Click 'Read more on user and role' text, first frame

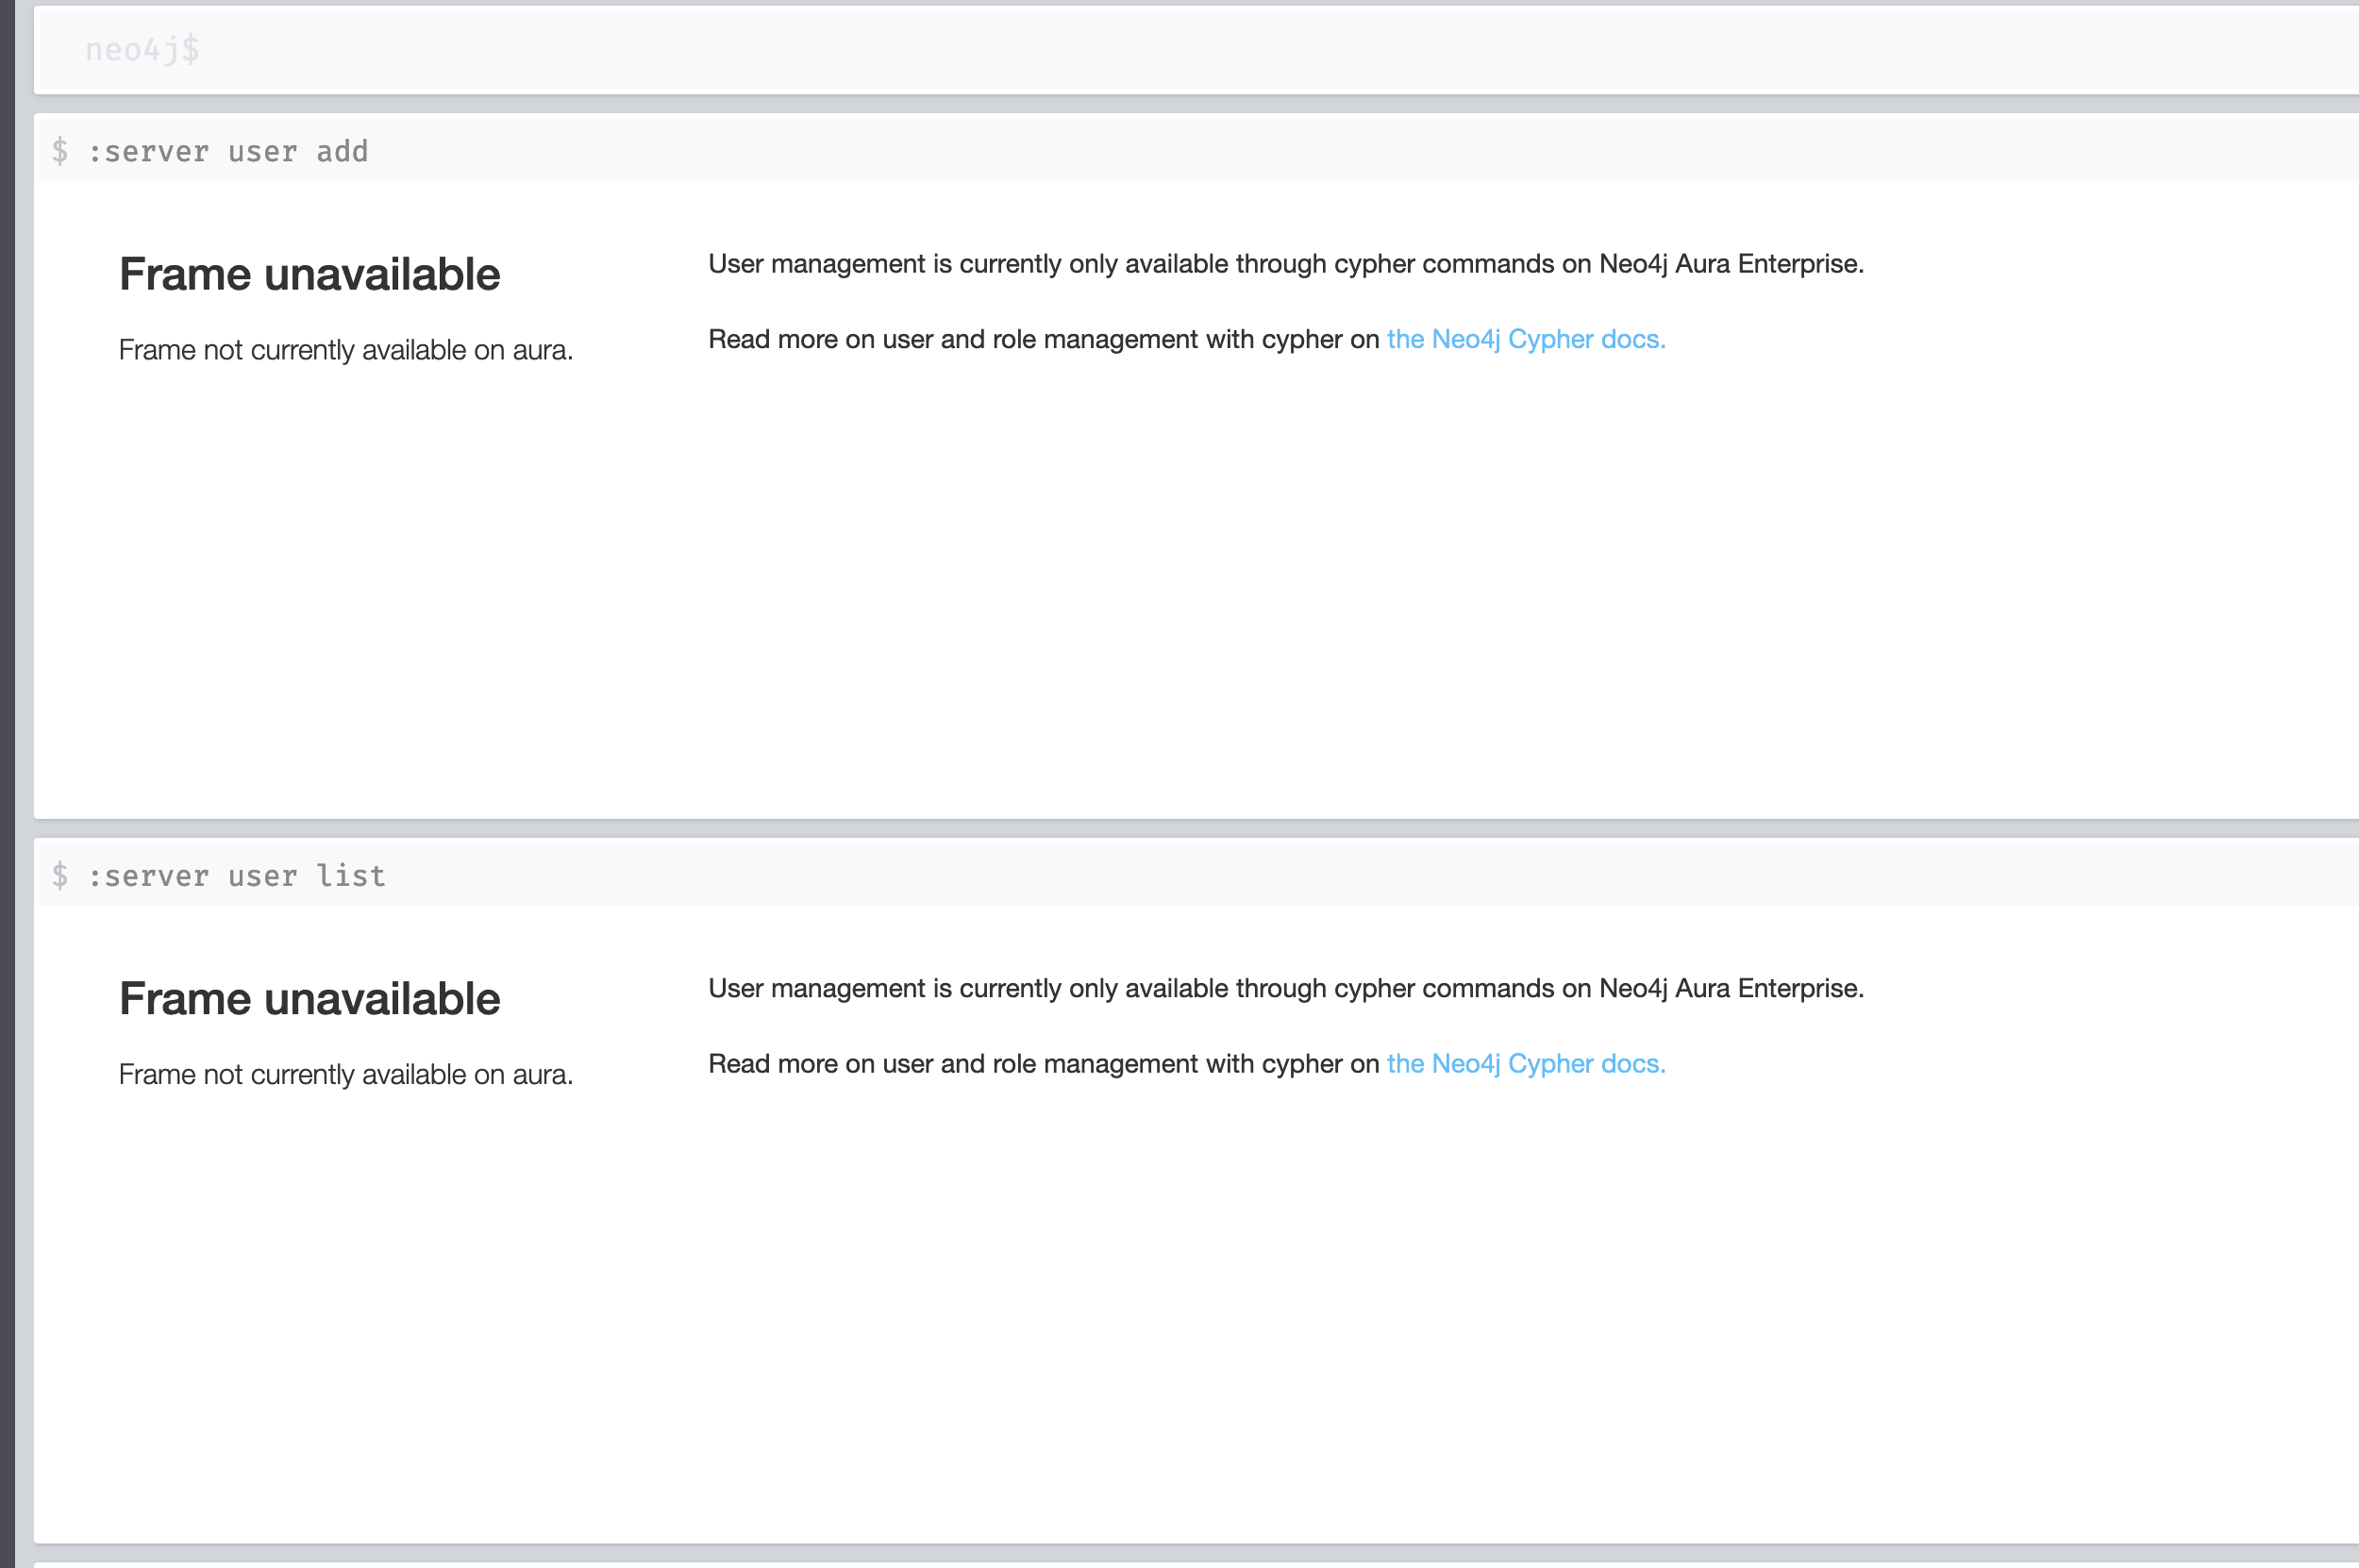[x=1043, y=340]
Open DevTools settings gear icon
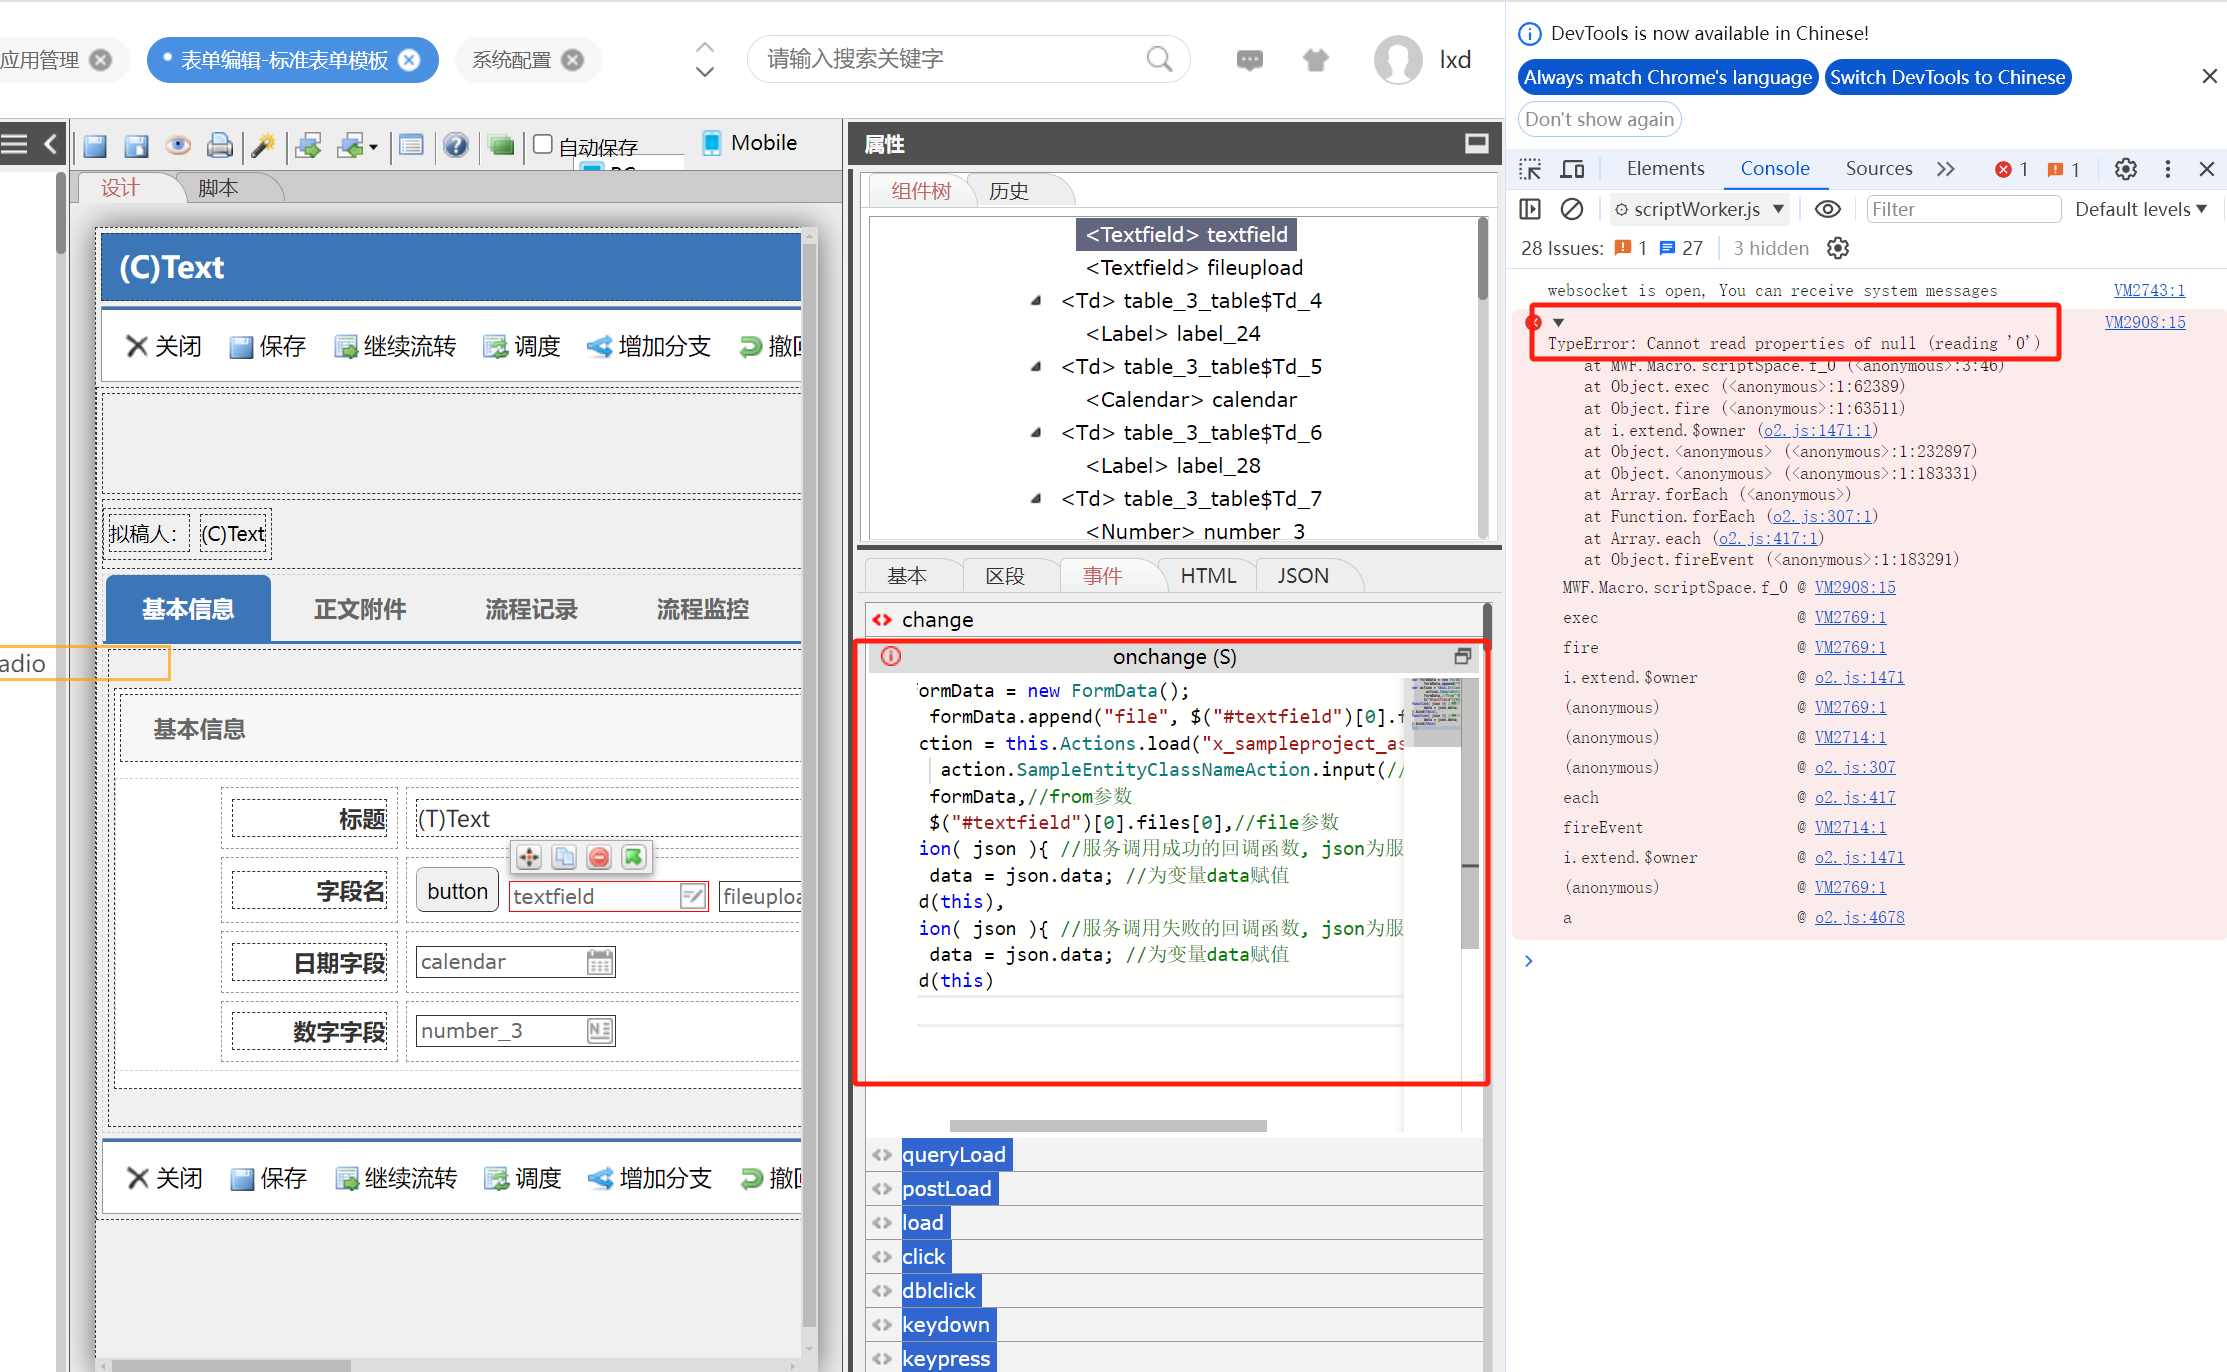This screenshot has height=1372, width=2227. tap(2125, 169)
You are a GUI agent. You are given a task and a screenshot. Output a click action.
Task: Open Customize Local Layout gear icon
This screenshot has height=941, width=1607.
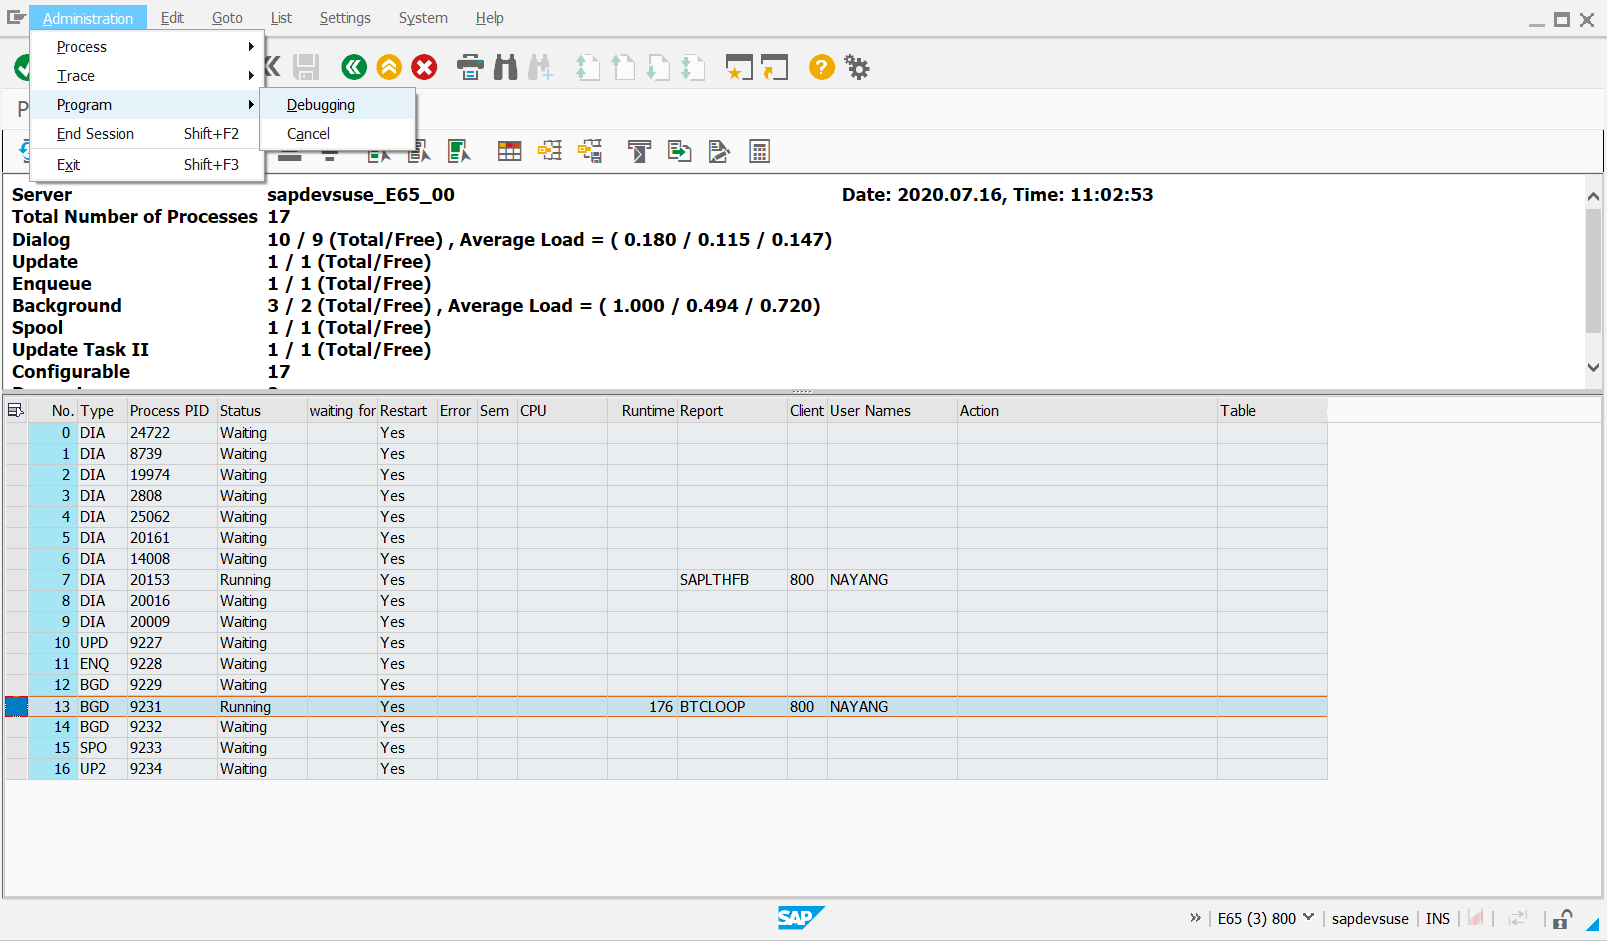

- **Your objective**
Leaving out only the pictures, reproduce the listing exactly.

- **Output for this exercise**
Click 'Read more on user and role' text, first frame

[x=1043, y=340]
Open DevTools settings gear icon
This screenshot has height=1372, width=2227. tap(2125, 169)
You are a GUI agent. You are given a task and a screenshot. Output a click action.
Task: Open Customize Local Layout gear icon
This screenshot has height=941, width=1607.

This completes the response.